Insurance twists that could catch you outWe uncover terms that make cover more expensive
19 October 2016
Which? reveals unknown quirks and exclusions that affect the price you pay for your insurance, to help you make smarter choices and cut costs.
When insurance policy documents are full of baffling jargon and can stretch to the size of a novel, it’s no wonder some people don’t bother reading the small print.
Insurance policies are ‘too long and complicated’ and use ‘incomprehensible jargon’ - that’s what people told us when we surveyed 1,001 members of the general public in August this year.
Policies difficult to understand
Half (49%) said they think insurance policies are ‘fairly’, or ‘very’ difficult to understand. Many people admitted they only bother to skim read terms and conditions, including 40% of those with car insurance and 39% of those with home insurance.
Customers risk discovering exclusions at the worst possible moment – when they attempt to make a claim – or choosing poor-value products that don’t suit their needs.
We gathered hundreds of online insurance quotes from a leading comparison site and major insurers to uncover some of the surprising factors that affect your insurance premiums and unexpected exclusions to watch out for when you take out a policy.
The full investigation appears in November's issue of Which? Money magazine. To discover the benefits of Which? Money, take a £1 trial.
Surprising factors that affect your insurance premiums
We gathered online insurance quotes from a leading comparison site and leading insurers: Aviva, Direct Line, John Lewis, Lloyds, More Than, RIAS and Tesco. Here are some of the quirks we found:
Some insurers think the streets are safer than your garage
Two thirds (67%) of the public expected a driver who keeps their car on a driveway, instead of a garage, to pay more for their car insurance.

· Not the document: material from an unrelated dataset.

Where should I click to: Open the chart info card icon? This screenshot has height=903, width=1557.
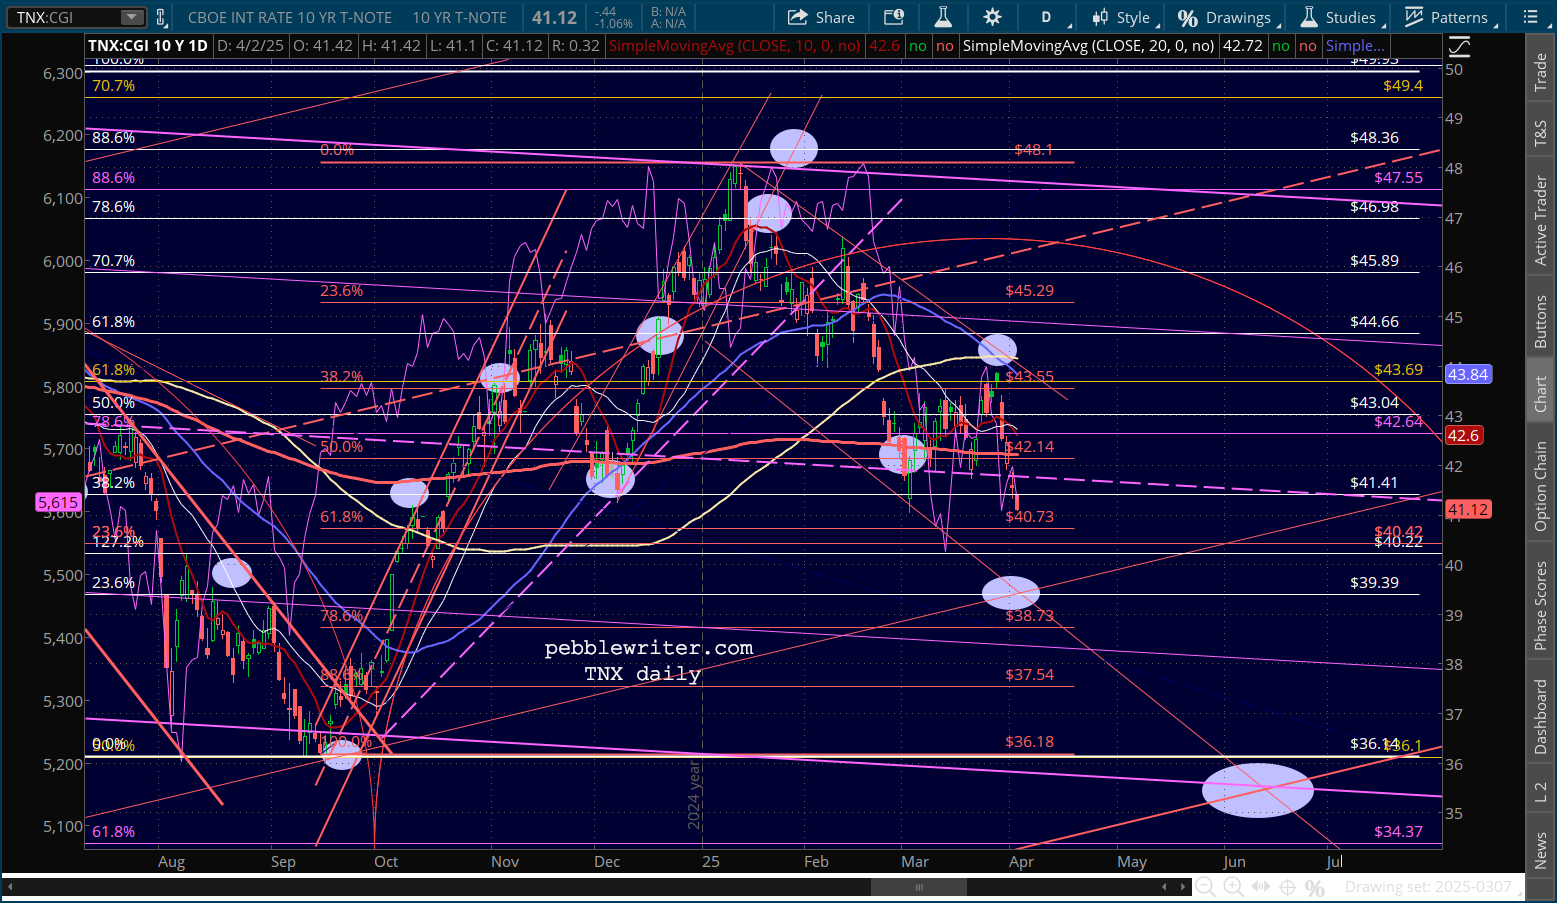click(893, 17)
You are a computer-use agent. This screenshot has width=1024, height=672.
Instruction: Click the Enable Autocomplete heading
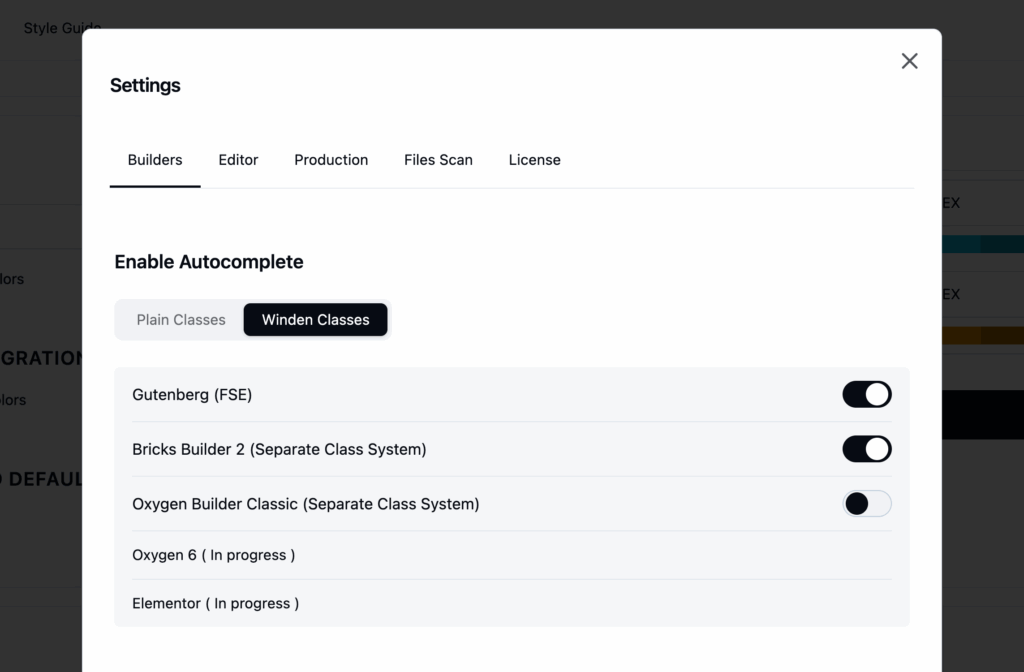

But, Which? found that some premiums increased by as much as 23% when insurers were told that the vehicle was locked in a garage overnight.
Only Churchill, Direct Line, John Lewis and Privilege charged the driver the same, no matter where they parked.
Single parents could face penalties
Some insurers changed their home insurance prices when quotes were obtained for a single mother of three, rather than living with a partner.
Aviva charged an extra 21% (£91) when this was changed, while RIAS and John Lewis kept premiums the same for both.
Other insurers that charged a single-parent household more for the same insurance policy included LV (which increased premiums by 6%), Nationwide (3%), Direct Line, Privilege, Churchill (all 2%) and Bradford & Bingley (1%).
Burglar alarms don’t bring big savings
Having a burglar alarm fitted to your property doesn’t make your home insurance any cheaper. Most insurers in our test made no deductions at all.
In fact, Which? found insurer More Than charged £1.24 more for having one installed.
Unexpected exclusions to watch out for
We also used whole-of-market data from independent financial organisation Defaqto to uncover some surprising exclusions.
Insurers don’t like banana boats
If your family plans even the most basic activities on holiday, check which are covered before you go.
One in five (20%) travel insurers refuse to cover accidents caused by banana boats in a standard annual policy, compared to 12% who don't cover bungee jumping. A quarter (26%) also offer no cover for sea kayaking.
Your boiler may not be covered in the summer
Nearly half (45%) of people surveyed thought that home emergency cover would protect them all year around, but Defaqto data shows 11% of policies with central heating protection apply an exclusion period ranging from May to September.
European travel insurance doesn’t cover all of Europe
You might expect European travel insurance to cover Cyprus, Spain, and Turkey, and worldwide cover to include the USA, Canada and the Caribbean, but many insurers ask holidaymakers to take out separate insurance to cover these countries, largely due to the possibility of higher medical costs.
You can expect to pay more for insurance covering these places, so ensure you select the relevant region when you take out a policy.